Is it your lying, cheating ex-husband?
Your sadistic high school gym teacher?
Your boss who loves to humiliate people in meetings?
The colleague who stole your idea and passed it off as her own?
In the pages of The Sociopath Next Door, you will realise that your ex was not just misunderstood. He’s a sociopath. And your boss, teacher and colleague? They may be sociopaths too.
We are accustomed to think of sociopaths as violent criminals, but in The Sociopath Next Door, Harvard psychologist Martha Stout reveals that a shocking 4 percent of ordinary people—one in twenty-five—has an often undetected mental disorder, the chief symptom of which is that that person possesses no conscience. He or she has no ability whatsoever to feel shame, guilt or remorse. One in twenty-five everyday Americans, therefore, is secretly a sociopath. They could be your colleague, your neighbour, even family. And they can do literally anything at all and feel absolutely no guilt.
How do we recognise the remorseless? One of their chief characteristics is a kind of glow or charisma that makes sociopaths more charming or interesting than the other people around them. They’re more spontaneous, more intense, more complex, or even sexier than everyone else, making them tricky to identify and leaving us easily seduced.
The fact is, we all almost certainly know at least one or more sociopaths already. Part of the urgency in reading The Sociopath Next Door is the moment when we suddenly recognise that someone we know—someone we worked for, or were involved with, or voted for—is a sociopath.

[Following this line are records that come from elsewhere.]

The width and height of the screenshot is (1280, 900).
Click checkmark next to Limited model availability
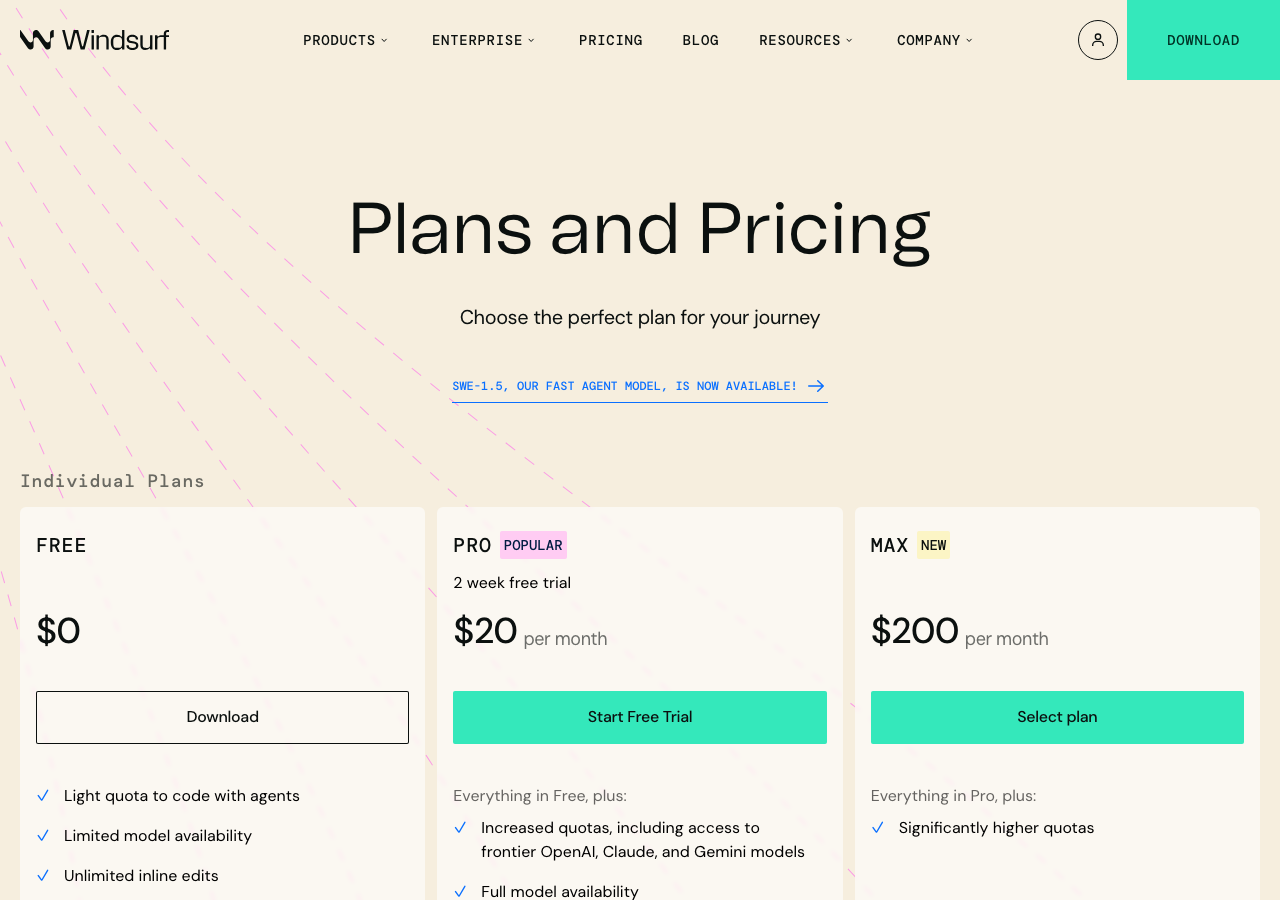click(x=43, y=836)
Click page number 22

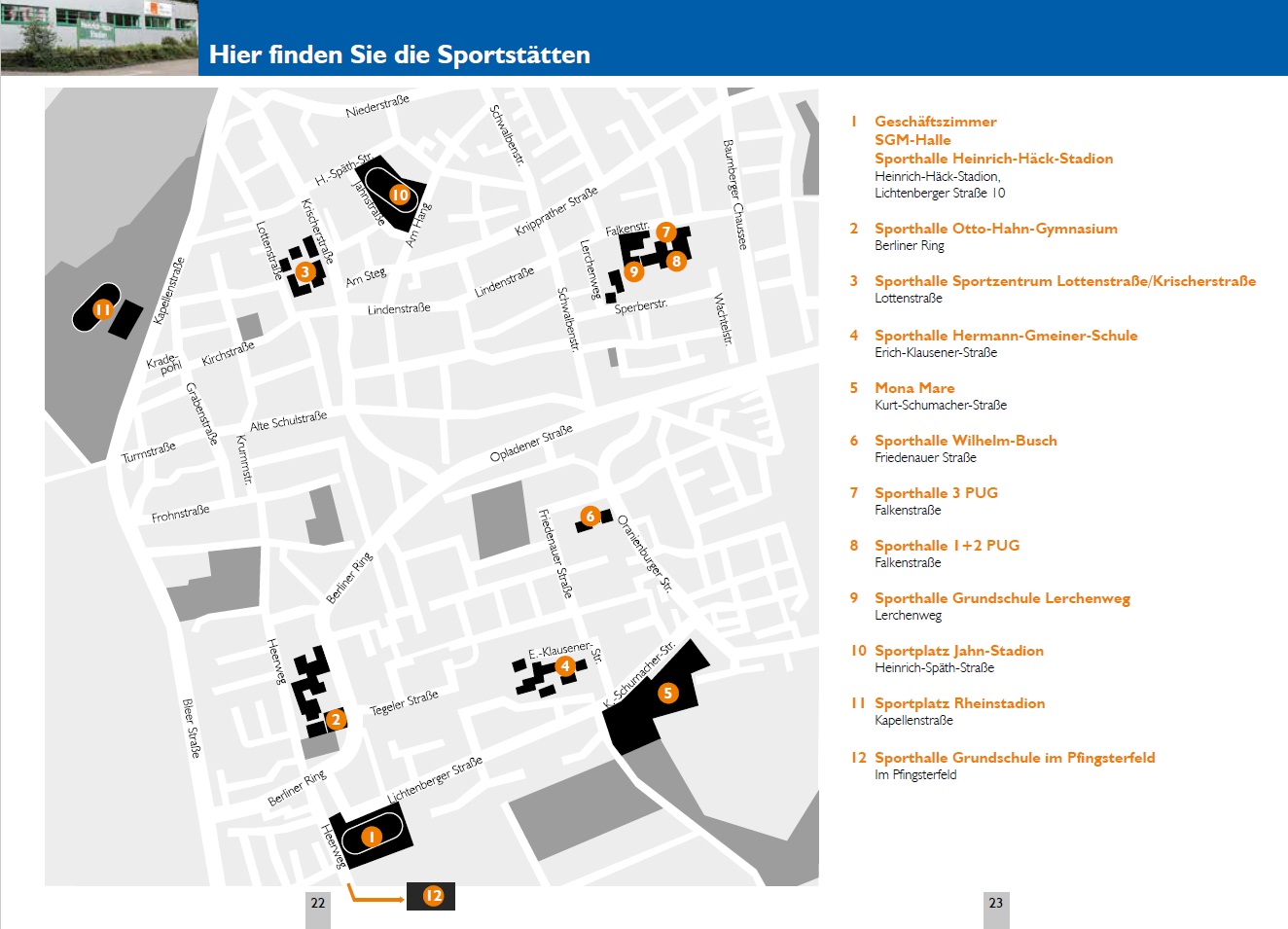click(x=318, y=903)
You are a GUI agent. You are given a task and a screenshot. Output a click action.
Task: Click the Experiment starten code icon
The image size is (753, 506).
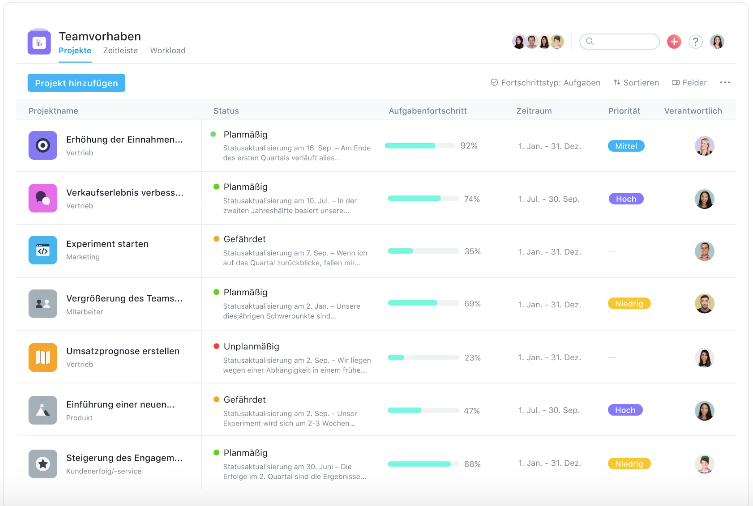pos(43,251)
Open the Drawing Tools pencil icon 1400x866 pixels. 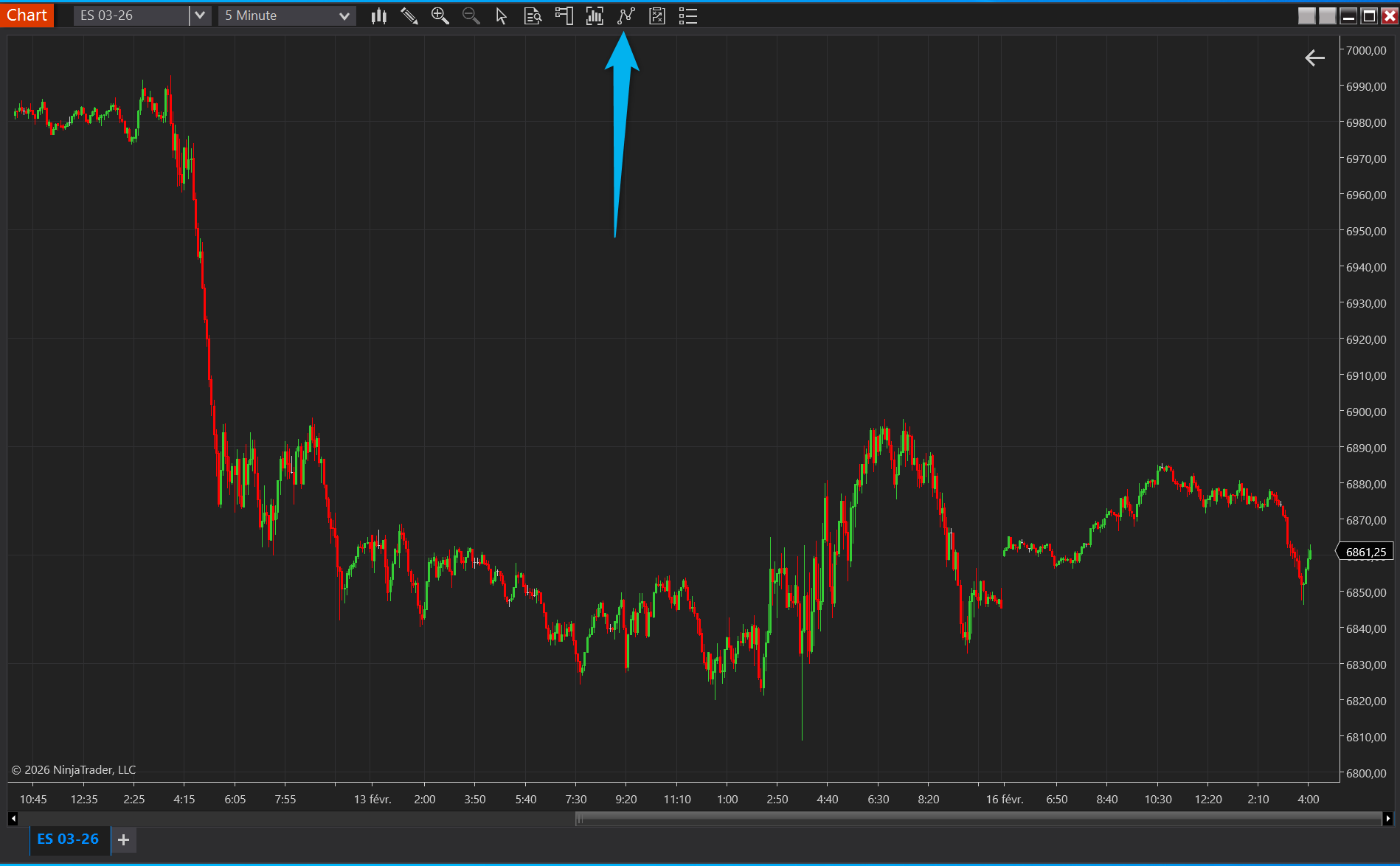pos(409,15)
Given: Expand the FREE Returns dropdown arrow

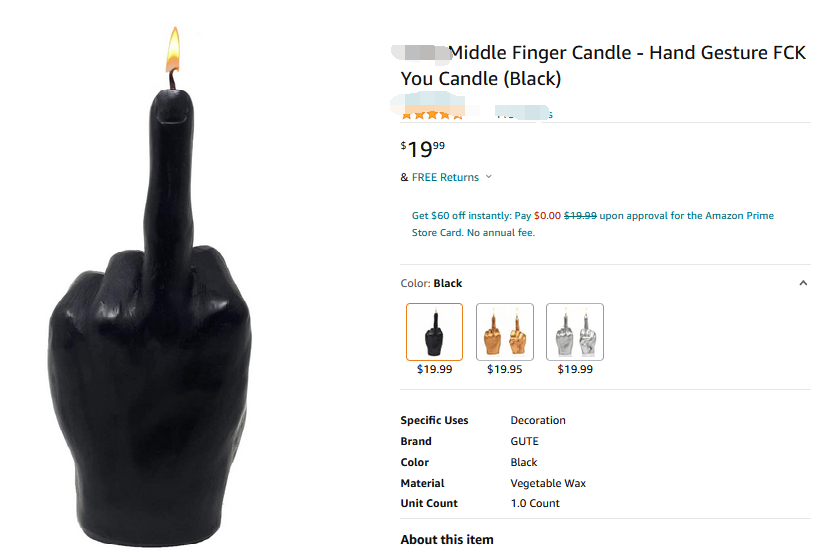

It is the Ruthless versus the Rest of us, and The Sociopath Next Door will show you how to recognise and defeat the devil you know.
A FEW EXTRACTS:
MINI CASE STUDY (p44):
He is charming… and underneath it all being incapable of gratitude toward anyone. He lies artfully and constantly, with absolutely no sense of guilt that might give him away in body language or facial expression.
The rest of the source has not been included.